SPEAKER_02:I think I I agree with you. I think I think it's not good if they're doing it every day and it is actually causing this person to feel stressful, yeah. Stressed, right? And it's not their business. I think depending on who can who's the best person to talk to them, I'd say that someone should say, please stop doing that.
SPEAKER_00:That's what I think too.
SPEAKER_02:Because it's not really your place to say that. If there is a problem with that person performance, it should be coming out through another channel, not through the cleaner reporting that they're leaving on time every day.
SPEAKER_00:I would really, in all seriousness, I would say to that employee, I would go have a talk with your manager or supervisor and just say this is embarrassing and it's happening in front of the rest of the team and it's not appreciated, and you let it roll off many times, but you need that to stop because it's causing anxiety. It makes me feel guilty when I'm leaving when I should not feel guilty for leaving and let them handle it because that's just inappropriate. Okay, do you guys want to do this again another day? Because I enjoyed this today, it went fast. Sure.
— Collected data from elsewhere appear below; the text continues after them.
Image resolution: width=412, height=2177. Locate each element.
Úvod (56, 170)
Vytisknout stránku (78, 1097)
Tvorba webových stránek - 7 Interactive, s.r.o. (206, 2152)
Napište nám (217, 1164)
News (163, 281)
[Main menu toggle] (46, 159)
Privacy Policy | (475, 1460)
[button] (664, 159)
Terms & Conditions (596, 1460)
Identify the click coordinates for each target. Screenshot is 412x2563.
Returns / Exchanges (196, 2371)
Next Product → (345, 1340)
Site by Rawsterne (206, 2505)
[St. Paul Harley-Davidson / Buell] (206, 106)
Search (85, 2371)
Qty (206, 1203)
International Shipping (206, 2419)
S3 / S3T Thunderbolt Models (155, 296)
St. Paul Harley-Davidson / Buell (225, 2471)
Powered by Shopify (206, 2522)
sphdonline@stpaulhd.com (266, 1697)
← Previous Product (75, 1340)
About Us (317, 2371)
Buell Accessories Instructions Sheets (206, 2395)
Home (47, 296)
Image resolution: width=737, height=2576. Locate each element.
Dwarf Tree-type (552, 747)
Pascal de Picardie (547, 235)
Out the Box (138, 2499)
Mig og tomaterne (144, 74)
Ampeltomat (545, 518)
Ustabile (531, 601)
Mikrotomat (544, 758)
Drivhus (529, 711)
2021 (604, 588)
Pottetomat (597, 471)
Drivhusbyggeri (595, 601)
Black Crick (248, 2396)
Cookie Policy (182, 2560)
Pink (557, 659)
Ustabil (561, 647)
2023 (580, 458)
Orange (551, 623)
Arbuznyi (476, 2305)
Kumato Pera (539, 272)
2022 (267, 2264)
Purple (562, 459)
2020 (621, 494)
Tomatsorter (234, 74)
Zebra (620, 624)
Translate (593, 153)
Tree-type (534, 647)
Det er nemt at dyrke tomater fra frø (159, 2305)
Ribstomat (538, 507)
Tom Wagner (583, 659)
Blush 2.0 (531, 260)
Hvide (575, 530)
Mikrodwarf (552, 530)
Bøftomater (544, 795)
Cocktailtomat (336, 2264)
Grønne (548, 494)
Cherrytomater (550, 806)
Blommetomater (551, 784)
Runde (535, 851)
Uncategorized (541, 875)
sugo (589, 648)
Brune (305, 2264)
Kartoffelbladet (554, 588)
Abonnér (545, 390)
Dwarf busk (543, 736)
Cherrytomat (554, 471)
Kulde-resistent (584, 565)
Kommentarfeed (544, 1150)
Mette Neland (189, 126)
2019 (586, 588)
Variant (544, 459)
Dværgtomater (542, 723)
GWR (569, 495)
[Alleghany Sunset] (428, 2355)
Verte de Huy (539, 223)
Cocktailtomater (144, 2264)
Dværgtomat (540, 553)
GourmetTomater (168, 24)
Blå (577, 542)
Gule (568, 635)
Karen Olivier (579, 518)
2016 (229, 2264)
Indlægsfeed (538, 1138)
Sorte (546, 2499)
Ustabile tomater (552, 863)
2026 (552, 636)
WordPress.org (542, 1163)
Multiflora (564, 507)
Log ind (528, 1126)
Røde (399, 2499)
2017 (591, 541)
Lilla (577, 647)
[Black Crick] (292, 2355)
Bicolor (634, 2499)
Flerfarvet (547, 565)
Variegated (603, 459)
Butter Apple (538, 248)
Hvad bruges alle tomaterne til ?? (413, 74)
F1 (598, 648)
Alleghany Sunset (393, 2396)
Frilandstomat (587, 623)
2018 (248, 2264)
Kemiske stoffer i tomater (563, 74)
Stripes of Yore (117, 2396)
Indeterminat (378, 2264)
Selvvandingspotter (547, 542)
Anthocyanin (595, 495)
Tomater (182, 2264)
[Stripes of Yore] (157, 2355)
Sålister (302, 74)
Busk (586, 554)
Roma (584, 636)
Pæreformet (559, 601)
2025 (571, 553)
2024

Yeah.
SPEAKER_02:Yeah.
SPEAKER_00:You enjoyed it?
SPEAKER_02:Yeah, it was a lot of fun.
SPEAKER_01:I think it's great that we're all in different fields because I know for a fact, James, your team is probably totally different than mine was just because of the different industries we work in. So I think it's really good to get different perspectives and how you would handle different situations. But it's also interesting because our answers are in line, in tune, because that's what a great leader does. They have the the same core principles and values.
SPEAKER_02:Because I think that to your point, right, there isn't a right or wrong with any of this. And and sometimes people want to rule book. Thing that came up a lot, right? I think the theme that comes up in everything is trust.
SPEAKER_00:Gosh, yes.
SPEAKER_02:And I heard that a few times. Yeah, that's really a lot of things become a lot more difficult if that doesn't e exist.
SPEAKER_00:That has to be there. As a manager, we have to build trust with our team, or they're not going to come with to us with real things. All right, you guys, it was so good to see you today. Bye. Bye. Bye.